I apologize in advance if the quality of the question is bad. I am still beginning to learn the concepts of REST API. I am trying to implement a scalable REST API for data processing. Here is what I could think of so far.
Consider some numerical data that can be retrieved using a GET call:
GET http://my.api/data/123/
Users can apply a sequence of arithmetic operations such as add and multiply. A non-RESTful way to do that is:
GET http://my.api/data/123?add=10&multiply=5
Assupmtions:
The original data in the DB is not changed. Only an altered version of it is returned to the user.
The data is large in size (say a large multi-dimensional array), so we can't afford to return the whole data with every opertation call. Instead, we want to apply operations as a batch and return the final modified data in the end.
There are 2 RESTful ways I am currently conisdering:
1. Model arithmetic operations as subresources of data.
If we consider add and multiply as subresources of data as here. In this case, we can use:
GET http://my.api/data/123/add/10/
which would be safe and idempotent, given that the original data is never changed. However, we need to chain multiple operations. Can we do that?
GET http://my.api/data/123/add/10/multiply/5/
Where multiply is creating a subresource of add/10/ which itself is a subresource of data/123
Pros:
Statelessness: The sever doesn't keep any information about the modified data.
Easy access to modified data: It is just a simple GET call.
Cons:
Chaining: I don't know if it can be easily implemented.
Long URIs: with each operation applied, the URI gets longer and longer.
2. Create an editable data object:
In this case, a user creates an editable version of the original data:
POST http://my.api/data/123/
will return
201 Created
Location: http://my.api/data/123/edit/{uniqueid}
Users can then PATCH this editable data
PATCH http://my.api/data/123/edit/{uniqueid}
{add:10, multiply:5}
And finally, GET the edited data
GET http://my.api/data/123/edit/{uniqueid}
Pros:
Clean URIs.
Cons:
The server has to save the state of edited data.
Editing is no long idempotent.
Getting edited data requires users to make at least 3 calls.
Is there a cleaner, more semantic way to implement data processing RESTfully?
Edit:
If you are wondering what is the real world problem behind this, I am dealing with digital signal processing.
As a simple example, you can think of applying visual filters to images.
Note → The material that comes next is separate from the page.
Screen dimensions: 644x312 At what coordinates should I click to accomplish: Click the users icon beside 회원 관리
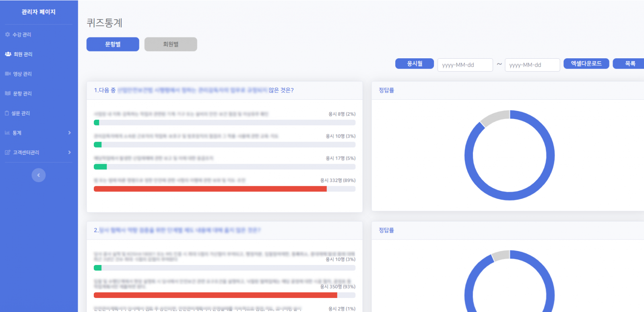coord(8,54)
Following this example, a RESTful web service can do:
GET http://my.api/image/123/blur/5px/rotate/90deg/?size=small&format=png
A couple of things worth reviewing in your question.
REST based API’s are resource based
So looking at your first example, trying to chain transformation properties into the URL path following a resource identifier..
GET http://my.api/data/123/add/10/multiply/5/
..does not fit well (as well as being complicated to implement dynamically, as you already guessed)
Statelessness
The idea of statelessness in REST is built around a single HTTP call containing enough information to process the request and provide a result without going back to the client for more information. Storing the result of an HTTP call on the server is not state, it’s cache.
Now, given that a REST based API is probably not the best fit for your usage, if you do still want to use it here are your options:
1. Use the Querystring with a common URL operation
You could use the Querystring but simplify the resource path to accept all transformations upon a single URI. Given your examples and reluctance to store transformed results this is probably your best option.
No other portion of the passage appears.